Sehr deutlich sind die Unterschiede zwischen Regierung und Opposition bei den Spitzenpolitikern. Während 67 Prozent mit der Arbeit von Scholz zufrieden oder sehr zufrieden sind, kommt CDU-Bürgermeisterkandidat Dietrich Wersich nur auf einen Wert von 20 Prozent. Annähernd so hoch ist die Akzeptanz der Grünen-Spitzenkandidatin Katharina Fegebank (19 Prozent) und der FDP-Frontfrau Katja Suding (18 Prozent), deren Parteien aber über eine ungleich schmalere Basis verfügen. Wie schon in der Abendblatt-Umfrage von Anfang November ist der Abstand zwischen Olaf Scholz und seinem Herausforderer Dietrich Wersich auch im direkten Vergleich sehr groß. Wenn der Erste Bürgermeister direkt gewählt werden könnte, würden 68 Prozent für den Sozialdemokraten votieren. Dem Christdemokraten würden nur zwölf Prozent ihre Stimme geben. Vor fünf Wochen hatten sich 65 Prozent der befragten Hamburger für Scholz ausgesprochen und 18 Prozent für Wersich.

Als einen Schwachpunkt der SPD-Politik haben die Meinungsforscher von infratest dimap das Busbeschleunigungsprogramm ausgemacht. Der Aus- und Umbau von Haltestellen, Straßen und Kreuzungen wird von einer Mehrheit abgelehnt. Während nur 37 Prozent mit dem Programm, das kürzere Taktzeiten und höhere Beförderungszahlen zum Ziel hat, zufrieden sind, überwiegen die Kritiker mit 46 Prozent. Sogar bei den SPD-Wählern überwiegt die Akzeptanz mit 43 zu 41 Prozent nur knapp. Am besten schneidet das Projekt bei den Grünen-Wählern ab, von denen 44 Prozent zufrieden und 34 Prozent unzufrieden sind. Die größten Gegner der Umbaumaßnahmen auf Fahrbahnen, Rad- und Fußwegen sitzen bei der CDU, deren Wähler zu 65 Prozent Nein sagen.

Am meisten Grund zur Freude über die Umfrage haben Grüne und Linke. „Nach diesem Ergebnis ist die absolute Mehrheit der SPD futsch. Das ist eine gute Nachricht“, sagte die Spitzenkandidatin der Grünen, Katharina Fegebank, und Fraktionschef Jens Kerstan.
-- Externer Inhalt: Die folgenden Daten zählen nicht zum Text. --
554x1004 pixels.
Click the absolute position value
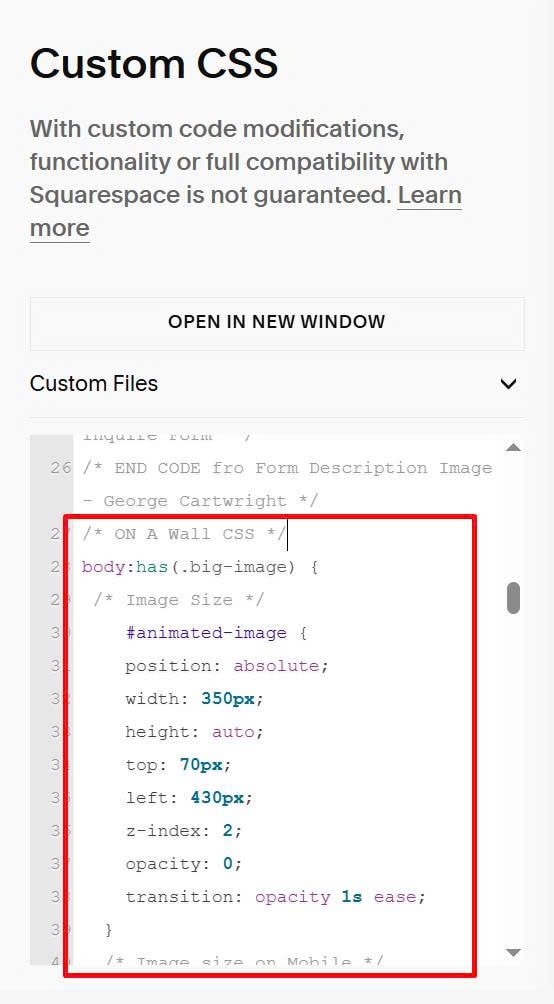coord(276,666)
Groß sei die Unzufriedenheit mit der SPD-Politik in den Bereichen Verkehr, Umwelt, Hochschulen und Klimaschutz. „Neun Prozent für die Linke ist ein gutes Ergebnis. Wir haben uns durch unsere gute Arbeit in der Fraktion offensichtlich eine Stammwählerschaft erarbeitet“, sagte Linken-Fraktionschefin Dora Heyenn.
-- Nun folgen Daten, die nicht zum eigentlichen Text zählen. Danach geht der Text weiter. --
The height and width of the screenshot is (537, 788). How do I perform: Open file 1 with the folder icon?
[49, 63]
„Die Umfrage zeigt, dass die politischen Verhältnisse offen sind“, sagte Dietrich Wersich. „Gegenüber der Wahl 2011 verliert die SPD deutlich und ist weit weg von der absoluten Mehrheit“, so CDU-Chef Marcus Weinberg. Etwas schmallippig reagierte SPD-Fraktionschef Andreas Dressel: „Das ist ein ordentliches Zeugnis für die SPD und ein Ansporn für die nächsten Wochen.“ Infratest dimap hat vom 5. bis zum 9. Dezember 1005 Wahlberechtigte ab 16 Jahren repräsentativ in Telefoninterviews befragt.